Saved data entries
*** Block opens ***

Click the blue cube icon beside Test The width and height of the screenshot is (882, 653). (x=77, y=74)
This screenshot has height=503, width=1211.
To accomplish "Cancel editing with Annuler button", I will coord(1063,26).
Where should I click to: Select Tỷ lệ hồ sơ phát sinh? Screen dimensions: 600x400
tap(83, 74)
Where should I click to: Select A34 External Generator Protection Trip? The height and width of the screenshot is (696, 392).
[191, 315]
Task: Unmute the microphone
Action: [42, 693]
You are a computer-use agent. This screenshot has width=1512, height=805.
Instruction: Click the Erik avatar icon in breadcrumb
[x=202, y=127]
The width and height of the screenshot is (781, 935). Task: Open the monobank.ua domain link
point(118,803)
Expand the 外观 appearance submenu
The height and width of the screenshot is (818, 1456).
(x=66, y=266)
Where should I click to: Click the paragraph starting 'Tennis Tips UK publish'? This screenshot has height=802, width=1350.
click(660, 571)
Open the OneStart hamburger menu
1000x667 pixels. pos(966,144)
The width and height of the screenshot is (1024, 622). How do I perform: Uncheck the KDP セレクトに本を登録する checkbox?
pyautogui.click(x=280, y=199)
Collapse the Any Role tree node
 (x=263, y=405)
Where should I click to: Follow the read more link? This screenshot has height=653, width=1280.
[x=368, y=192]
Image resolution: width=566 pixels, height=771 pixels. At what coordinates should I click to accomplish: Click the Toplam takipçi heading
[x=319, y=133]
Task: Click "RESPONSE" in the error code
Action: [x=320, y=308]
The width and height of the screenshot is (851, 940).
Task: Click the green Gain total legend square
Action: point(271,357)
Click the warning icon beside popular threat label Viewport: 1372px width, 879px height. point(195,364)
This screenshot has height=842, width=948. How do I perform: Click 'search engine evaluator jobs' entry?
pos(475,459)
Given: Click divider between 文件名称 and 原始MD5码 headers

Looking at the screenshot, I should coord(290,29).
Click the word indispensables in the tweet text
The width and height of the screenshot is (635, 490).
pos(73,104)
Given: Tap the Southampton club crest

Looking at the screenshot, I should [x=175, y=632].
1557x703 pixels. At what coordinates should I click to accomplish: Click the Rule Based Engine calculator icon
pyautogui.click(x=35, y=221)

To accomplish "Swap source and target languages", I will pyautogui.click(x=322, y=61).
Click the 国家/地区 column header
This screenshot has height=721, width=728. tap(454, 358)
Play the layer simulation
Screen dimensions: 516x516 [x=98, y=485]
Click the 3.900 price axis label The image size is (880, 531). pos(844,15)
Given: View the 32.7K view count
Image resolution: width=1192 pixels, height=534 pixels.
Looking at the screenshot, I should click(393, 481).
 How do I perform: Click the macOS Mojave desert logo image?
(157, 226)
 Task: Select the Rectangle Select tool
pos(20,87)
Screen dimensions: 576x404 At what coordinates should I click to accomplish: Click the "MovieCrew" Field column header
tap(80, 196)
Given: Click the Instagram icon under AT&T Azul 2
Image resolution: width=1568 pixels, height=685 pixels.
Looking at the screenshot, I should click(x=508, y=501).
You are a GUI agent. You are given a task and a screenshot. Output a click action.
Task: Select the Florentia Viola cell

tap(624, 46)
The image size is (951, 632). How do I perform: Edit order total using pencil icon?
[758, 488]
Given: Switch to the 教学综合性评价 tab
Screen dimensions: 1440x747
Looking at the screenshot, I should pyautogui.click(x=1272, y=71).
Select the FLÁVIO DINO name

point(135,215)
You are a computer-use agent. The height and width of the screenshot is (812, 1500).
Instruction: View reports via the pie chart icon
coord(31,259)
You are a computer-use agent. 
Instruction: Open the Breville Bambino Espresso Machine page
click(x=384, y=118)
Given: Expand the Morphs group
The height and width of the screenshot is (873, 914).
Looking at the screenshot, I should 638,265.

*** Block closes ***

### YOUR GOAL
Each line of the data is to be restated exactly.

### WRITTEN SOLUTION
Click the blue cube icon beside Test The width and height of the screenshot is (882, 653). (x=77, y=74)
This screenshot has height=503, width=1211.
To accomplish "Cancel editing with Annuler button", I will coord(1063,26).
Where should I click to: Select Tỷ lệ hồ sơ phát sinh? Screen dimensions: 600x400
tap(83, 74)
Where should I click to: Select A34 External Generator Protection Trip? The height and width of the screenshot is (696, 392).
[191, 315]
Task: Unmute the microphone
Action: [42, 693]
You are a computer-use agent. This screenshot has width=1512, height=805.
Instruction: Click the Erik avatar icon in breadcrumb
[x=202, y=127]
The width and height of the screenshot is (781, 935). Task: Open the monobank.ua domain link
point(118,803)
Expand the 外观 appearance submenu
The height and width of the screenshot is (818, 1456).
(x=66, y=266)
Where should I click to: Click the paragraph starting 'Tennis Tips UK publish'? This screenshot has height=802, width=1350.
click(660, 571)
Open the OneStart hamburger menu
1000x667 pixels. pos(966,144)
The width and height of the screenshot is (1024, 622). How do I perform: Uncheck the KDP セレクトに本を登録する checkbox?
pyautogui.click(x=280, y=199)
Collapse the Any Role tree node
 (x=263, y=405)
Where should I click to: Follow the read more link? This screenshot has height=653, width=1280.
[x=368, y=192]
Image resolution: width=566 pixels, height=771 pixels. At what coordinates should I click to accomplish: Click the Toplam takipçi heading
[x=319, y=133]
Task: Click "RESPONSE" in the error code
Action: [x=320, y=308]
The width and height of the screenshot is (851, 940).
Task: Click the green Gain total legend square
Action: point(271,357)
Click the warning icon beside popular threat label Viewport: 1372px width, 879px height. point(195,364)
This screenshot has height=842, width=948. How do I perform: Click 'search engine evaluator jobs' entry?
pos(475,459)
Given: Click divider between 文件名称 and 原始MD5码 headers

Looking at the screenshot, I should coord(290,29).
Click the word indispensables in the tweet text
The width and height of the screenshot is (635, 490).
pos(73,104)
Given: Tap the Southampton club crest

Looking at the screenshot, I should [x=175, y=632].
1557x703 pixels. At what coordinates should I click to accomplish: Click the Rule Based Engine calculator icon
pyautogui.click(x=35, y=221)

To accomplish "Swap source and target languages", I will pyautogui.click(x=322, y=61).
Click the 国家/地区 column header
This screenshot has height=721, width=728. tap(454, 358)
Play the layer simulation
Screen dimensions: 516x516 [x=98, y=485]
Click the 3.900 price axis label The image size is (880, 531). pos(844,15)
Given: View the 32.7K view count
Image resolution: width=1192 pixels, height=534 pixels.
Looking at the screenshot, I should click(393, 481).
 How do I perform: Click the macOS Mojave desert logo image?
(157, 226)
 Task: Select the Rectangle Select tool
pos(20,87)
Screen dimensions: 576x404 At what coordinates should I click to accomplish: Click the "MovieCrew" Field column header
tap(80, 196)
Given: Click the Instagram icon under AT&T Azul 2
Image resolution: width=1568 pixels, height=685 pixels.
Looking at the screenshot, I should click(x=508, y=501).
You are a GUI agent. You are given a task and a screenshot. Output a click action.
Task: Select the Florentia Viola cell

tap(624, 46)
The image size is (951, 632). How do I perform: Edit order total using pencil icon?
[758, 488]
Given: Switch to the 教学综合性评价 tab
Screen dimensions: 1440x747
Looking at the screenshot, I should pyautogui.click(x=1272, y=71).
Select the FLÁVIO DINO name

point(135,215)
You are a computer-use agent. The height and width of the screenshot is (812, 1500).
Instruction: View reports via the pie chart icon
coord(31,259)
You are a computer-use agent. 
Instruction: Open the Breville Bambino Espresso Machine page
click(x=384, y=118)
Given: Expand the Morphs group
The height and width of the screenshot is (873, 914).
Looking at the screenshot, I should 638,265.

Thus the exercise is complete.